** Data records follows **
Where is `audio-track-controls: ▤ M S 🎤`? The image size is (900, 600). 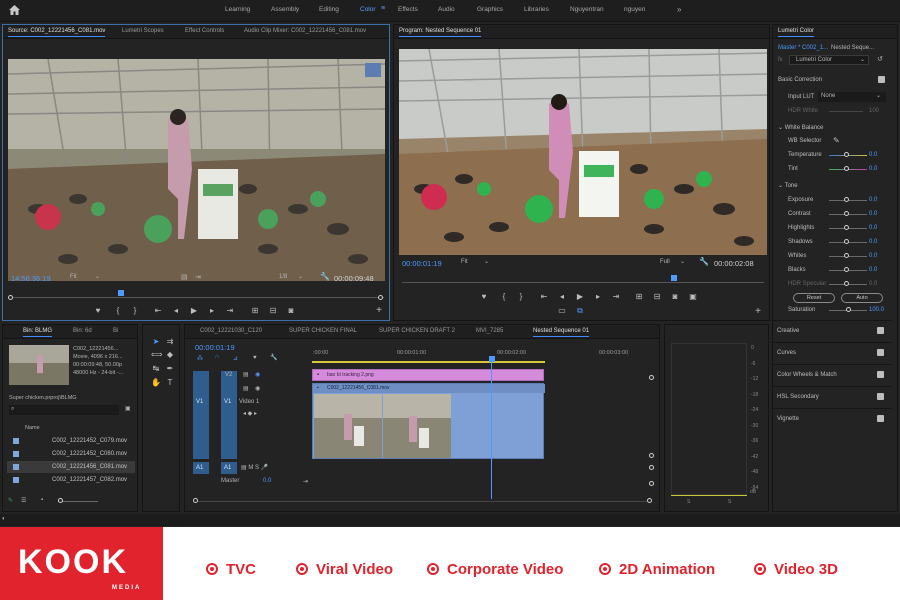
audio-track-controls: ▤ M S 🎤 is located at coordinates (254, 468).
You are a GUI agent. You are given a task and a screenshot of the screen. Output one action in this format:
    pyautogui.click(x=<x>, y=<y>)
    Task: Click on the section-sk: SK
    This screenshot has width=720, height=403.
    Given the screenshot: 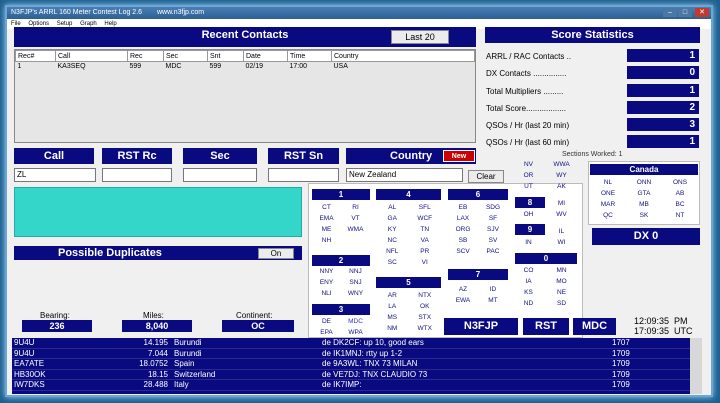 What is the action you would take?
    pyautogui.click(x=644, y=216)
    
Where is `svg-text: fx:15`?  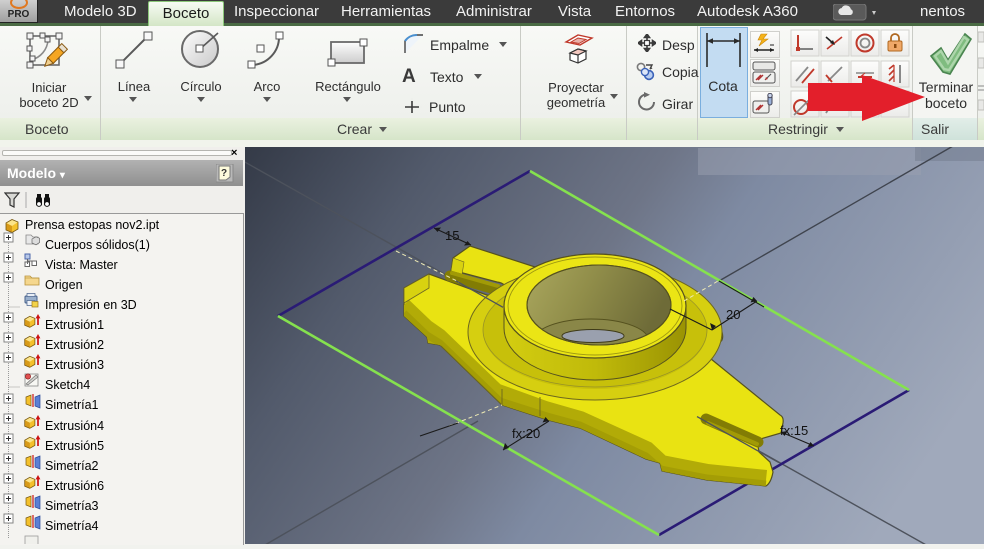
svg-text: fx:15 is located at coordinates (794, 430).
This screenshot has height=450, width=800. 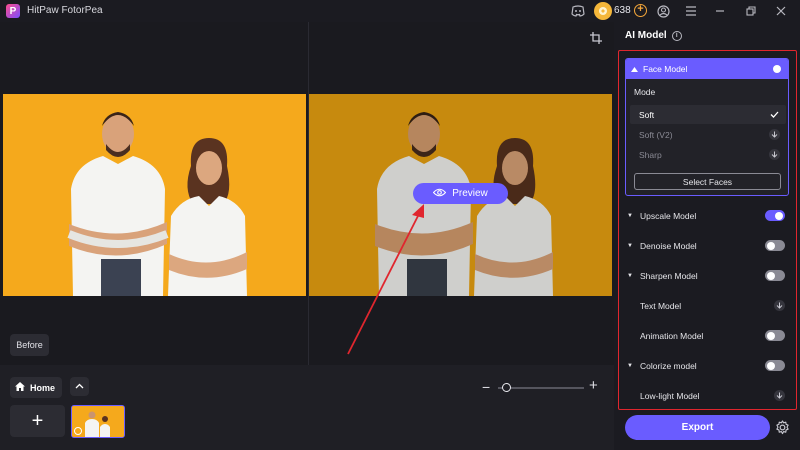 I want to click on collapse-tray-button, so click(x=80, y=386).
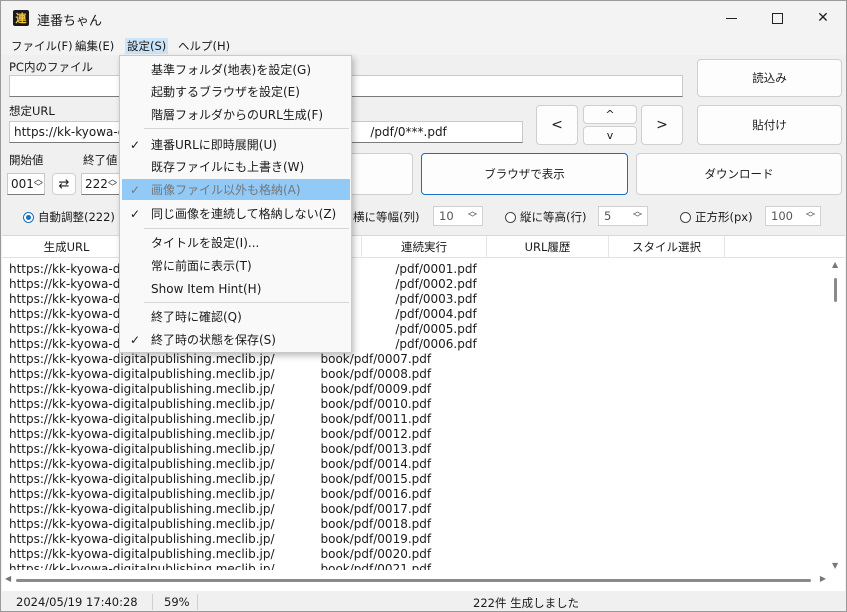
** End of Data records **
* What the task requires
Reproduce the data verbatim, beginning at its first line and stopping after the line that contains "audio-track-controls: ▤ M S 🎤 is". Leave out the pictures.

* Solution to this task
Where is `audio-track-controls: ▤ M S 🎤`? The image size is (900, 600). 
audio-track-controls: ▤ M S 🎤 is located at coordinates (254, 468).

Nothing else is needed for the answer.